» **WORK REQUEST**
Only the lines that contain the string "agent" belong in the answer; pull them from the records.

Records from a data source
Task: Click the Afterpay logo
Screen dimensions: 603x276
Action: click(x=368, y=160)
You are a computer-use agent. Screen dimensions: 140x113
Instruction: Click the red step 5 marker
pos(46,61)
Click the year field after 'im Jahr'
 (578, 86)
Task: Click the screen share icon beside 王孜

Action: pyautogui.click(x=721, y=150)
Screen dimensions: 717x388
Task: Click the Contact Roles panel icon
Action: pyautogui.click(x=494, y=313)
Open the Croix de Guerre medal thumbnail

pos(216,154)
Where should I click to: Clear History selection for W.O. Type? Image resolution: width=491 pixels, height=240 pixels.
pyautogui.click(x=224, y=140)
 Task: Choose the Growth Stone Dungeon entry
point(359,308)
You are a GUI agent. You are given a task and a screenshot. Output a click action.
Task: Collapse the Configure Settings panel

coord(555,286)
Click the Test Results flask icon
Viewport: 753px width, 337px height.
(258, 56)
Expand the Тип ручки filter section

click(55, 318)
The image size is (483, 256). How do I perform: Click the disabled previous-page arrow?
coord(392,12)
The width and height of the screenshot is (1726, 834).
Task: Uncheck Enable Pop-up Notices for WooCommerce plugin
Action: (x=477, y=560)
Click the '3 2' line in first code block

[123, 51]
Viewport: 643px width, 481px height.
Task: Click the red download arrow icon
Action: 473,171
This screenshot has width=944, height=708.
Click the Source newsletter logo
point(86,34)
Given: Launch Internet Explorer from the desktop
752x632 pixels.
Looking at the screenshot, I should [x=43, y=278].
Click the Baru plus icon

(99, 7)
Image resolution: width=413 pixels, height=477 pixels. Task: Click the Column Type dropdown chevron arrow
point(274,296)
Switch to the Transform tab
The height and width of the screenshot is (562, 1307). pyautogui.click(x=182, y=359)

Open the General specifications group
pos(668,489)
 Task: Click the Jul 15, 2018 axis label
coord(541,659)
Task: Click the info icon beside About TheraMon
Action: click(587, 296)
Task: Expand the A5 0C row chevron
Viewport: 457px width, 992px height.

» **WORKED SOLUTION**
You are a computer-use agent. Screen dimensions: 140x113
You are a GUI agent. You are given a task and a screenshot. Output a click action.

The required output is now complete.